Attractions, tour guides and hospitality businesses are busy welcoming visitors back across the region - the Falkirk Wheel and Stirling Castle are both open, with pre-booked slots proving popular. In Clackmannanshire, the Japanese Garden is reporting an increase in visitors and has seen a shift in its usual customer base to welcome more young families.
Of course, these experiences don’t just bring joy to visitors; they stimulate much-needed economic activity and are allowing businesses to recoup some of their losses, having been closed during most of the usual peak season.
To inspire Scots to support businesses in a safe and responsible way, we launched our latest marketing campaign in July, coinciding with the reopening of the industry. Our films and online advertising cover regions across the country, with Scottish Canals, Dollar Glen and Loch Achray among others featuring in the content.

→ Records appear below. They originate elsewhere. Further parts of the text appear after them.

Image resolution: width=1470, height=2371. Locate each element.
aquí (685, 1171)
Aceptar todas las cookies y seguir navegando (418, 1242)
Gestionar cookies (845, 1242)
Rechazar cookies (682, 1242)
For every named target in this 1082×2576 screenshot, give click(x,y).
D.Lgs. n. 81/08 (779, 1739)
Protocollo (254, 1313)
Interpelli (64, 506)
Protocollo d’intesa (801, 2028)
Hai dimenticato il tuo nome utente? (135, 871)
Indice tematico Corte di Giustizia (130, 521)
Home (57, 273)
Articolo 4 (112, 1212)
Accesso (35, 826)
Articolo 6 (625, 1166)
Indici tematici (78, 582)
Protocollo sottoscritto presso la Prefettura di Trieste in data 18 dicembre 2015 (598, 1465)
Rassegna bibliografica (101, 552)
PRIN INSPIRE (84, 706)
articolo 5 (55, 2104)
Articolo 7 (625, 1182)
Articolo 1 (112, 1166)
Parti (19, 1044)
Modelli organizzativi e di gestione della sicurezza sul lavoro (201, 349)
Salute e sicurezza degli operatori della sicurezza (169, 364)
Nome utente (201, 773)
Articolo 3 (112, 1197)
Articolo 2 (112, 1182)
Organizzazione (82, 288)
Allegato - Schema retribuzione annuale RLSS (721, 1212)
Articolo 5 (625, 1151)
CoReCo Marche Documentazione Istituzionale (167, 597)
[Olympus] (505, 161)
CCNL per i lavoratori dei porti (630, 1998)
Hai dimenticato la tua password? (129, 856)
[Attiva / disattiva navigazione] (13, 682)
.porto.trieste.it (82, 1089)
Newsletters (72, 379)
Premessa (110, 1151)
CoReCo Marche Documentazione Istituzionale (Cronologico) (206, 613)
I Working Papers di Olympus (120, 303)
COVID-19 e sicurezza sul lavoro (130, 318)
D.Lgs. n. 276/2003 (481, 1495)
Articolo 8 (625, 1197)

As our marketing always covers a seasonal spread, activity will continue as we encourage people to explore all Scotland has to offer during the beautiful autumn and winter seasons too.
It is wonderful to see people exploring new places as we’ve moved out of lockdown, supporting businesses and rediscovering Scotland. However, the recent months have brought some challenges in the region, especially in certain rural spots. We're listening to localised concerns and working hard to address these with partners and communities.
Our response to some of the issues around camping and littering includes marketing activity with National Park Authorities, NatureScot, Scottish Tourism Alliance and Wild Scotland. Together we are targeting novice campers who may not be familiar with all the rules around camping, with the aim of educating them on how to use our outdoor spaces respectfully. The activity includes using influencers and creating relevant content to reach demographics which the mainstream media may not always get to.
We’re also amplifying some of the campaigns running nationally and have launched our own visitor charter to help inform people how to behave responsibly. Businesses can also use these assets to spread messages around responsible tourism – including advice around 'slow travel', observing the Scottish Outdoor Access Code, respecting communities and planning in advance.
Although our role is mainly advice based, the Rural Tourism Infrastructure Fund is also providing direct financial support to improve sites across the country. In Loch Lomond and the Trossachs, this includes an award of over £100,000 announced last year which will alleviate the tourism volume pressure on East Loch Lomond at Balmaha and Milarrochy Bay. The upgrades and modernisation of toilets, bins and the visitor centre will be invaluable, given ongoing high numbers of visitors to the area.
Likewise, at Doune, funds have been awarded to contribute to the refurbishment of the village toilets, extensions to the path network between the Castle and village, signage and interpretation. These developments are being realised in partnership with local stakeholders, including residents, which will create a real community approach.
Even during these difficult times, there have been some encouraging signs of financial investment in the region, with work around the Stirling and Clackmannanshire City Region Deal progressing. This £214million investment will fund environmental projects, innovation in the digital and tourism sectors and boost skills across the region.
A £90million Growth Deal for Falkirk, announced in June, was also welcome news and will focus on the region’s recovery from coronavirus (COVID-19) – creating skilled jobs, infrastructure projects and supporting the green economy.
The months to come will not be straightforward, and as we’ve seen, there are many ever-changing issues to contend with around COVID-19. That’s why it’s vital that we continue to listen to the tourism and events industry, offering support and feeding challenges back to the Scottish Government through regular contact and via the STERG meetings.
While much of the tourism industry has now reopened, there are undoubtedly challenges for businesses and destinations alike. We know that many are still struggling and will need support for some time to come.
However, through partnership working and a flexible approach, we are seeing how tourism can begin to recover in a responsible way that drives positive economic and social activity across the Forth Valley region.